EXERCISE TASK
Please print these lines exactly, starting at the line that contains "Task: Click the Mumbai Indians (MI) logo" and ending at the line that contains "Action: click(66, 477)".

ENTRIES

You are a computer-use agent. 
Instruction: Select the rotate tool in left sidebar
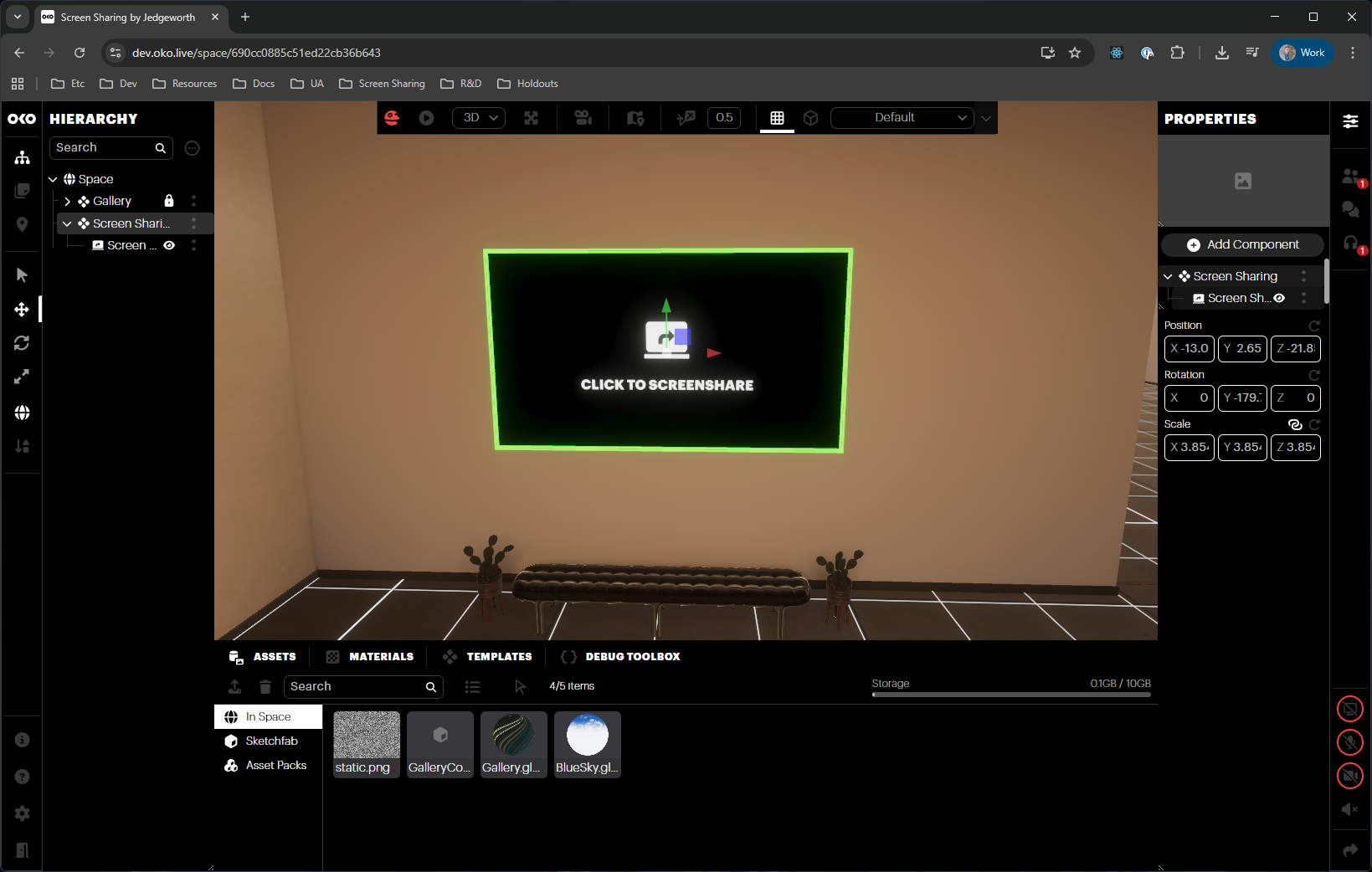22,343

==

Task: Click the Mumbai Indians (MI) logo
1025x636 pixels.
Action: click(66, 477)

RESPONSE
Task: Click the Mumbai Indians (MI) logo
1025x636 pixels.
Action: click(66, 477)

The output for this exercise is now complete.